I am wondering as well, now that we have ewe lambs on the ground and 1 ram lamb we want to breed to some of our unrelated ewes....when do we need to have the ram away from this year's ewe lambs so they won't have a chance of being bred by him?


----------



## Callieslamb (Feb 27, 2007)

Last year, I kept my flock together. I have 2 rams and 4 ewes. One ram was much younger so it worked. This year, I put them all out together - 9 lambs, 4 ewes and 2 rams. The rams worried the ewes to distraction. One rm wouldn't let one of the ewes stop and rest. I had to separate them. I'm not sure if they will settle down or not. I think I have one of the rams sold. Maybe that will settle them down a bit. 

Right now, I have the rams inside the barn and the ewes and lambs outside from 12-4 or so. Then we switch. It's working while the lambs are still small. Though my sheep are supposed to be able to be bred at any time, not just seasonally, I didn't notice any breeding activity while it was hot out. When the temps cooled in Oct, then we started having some action.
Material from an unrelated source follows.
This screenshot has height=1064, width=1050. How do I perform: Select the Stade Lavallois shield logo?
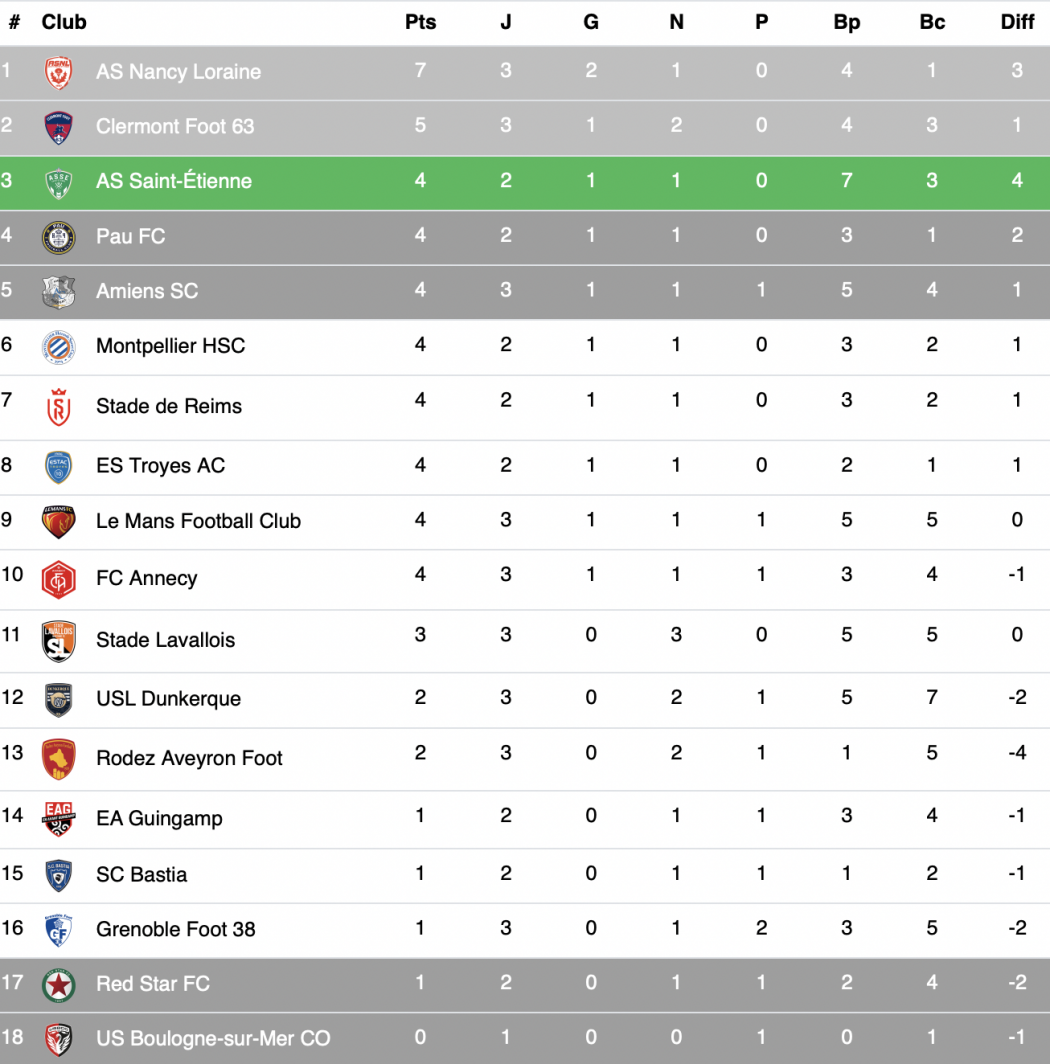point(58,641)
I separated them in Mid-Sept so I could time the lambs for late March.


----------



## equinecpa (Mar 21, 2011)

So far I have left my ram with the ewes and have had no problems. I will separate him in a little while because I don't want winter babies. I'll put him with this years lambs for the time being and then back with the flock around October. 

As for breeding the lambs, most ewe lambs won't breed until they are at least 10 months or so.


----------



## Callieslamb (Feb 27, 2007)

Finns can easily lamb at a year.


----------



## carolinagirl (Jun 27, 2011)

most hair sheep breeds can easily get bred as young as 5 months or so, sometimes even earlier. I would not leave a ram with ewe lambs at all once they are weaning age.


----------



## Judy in IN (Nov 28, 2003)

I have a placid ram also. He stays with the main flock, and any ewe lambs get separated out.

I hate to replace him, since he's such a good ram. He would follow me anywhere, as long as I have a bucket in my hand, lol.


----------



## Maria (Apr 24, 2003)

I have Shetlands, which are seasonal breeders, and we keep them all together except during breeding season. Right now we have 7 ewes, 3 rams and whatever our lamb count is today. 

I've found the senior ram to be invaluable in breaking up ewe fights. If they get too serious, he intervenes every time.

For a while this spring we had 6 rams roaming (we didn't butcher last fall when we should have). That's tooooooo many. All the young ones started ganging up on the second oldest ram and although the senior ram tried to protect his buddy, he couldn't block them all. 

After we butchered the 3 young hoodlums and decided the 2 year old was too awesome to kill, we had 3 left. 3 seems to be a managable number. The second oldest ram lost his position and is now low male in the hierarchy- but now that that's settled, they all hang out together as peaceful as can be.

In fact there are 3 distinct groups right now roaming our yard keeping the grass trimmed. Ewes with lambs, ewes that haven't lambed yet, and the 3 rams.

When fall comes, we'll divvy them up according to who we want bred to whom and move the cattle panels paralleling the fences to make a double fence. If there's only a single fence between rams, they'll tear it up butting each other through the wire.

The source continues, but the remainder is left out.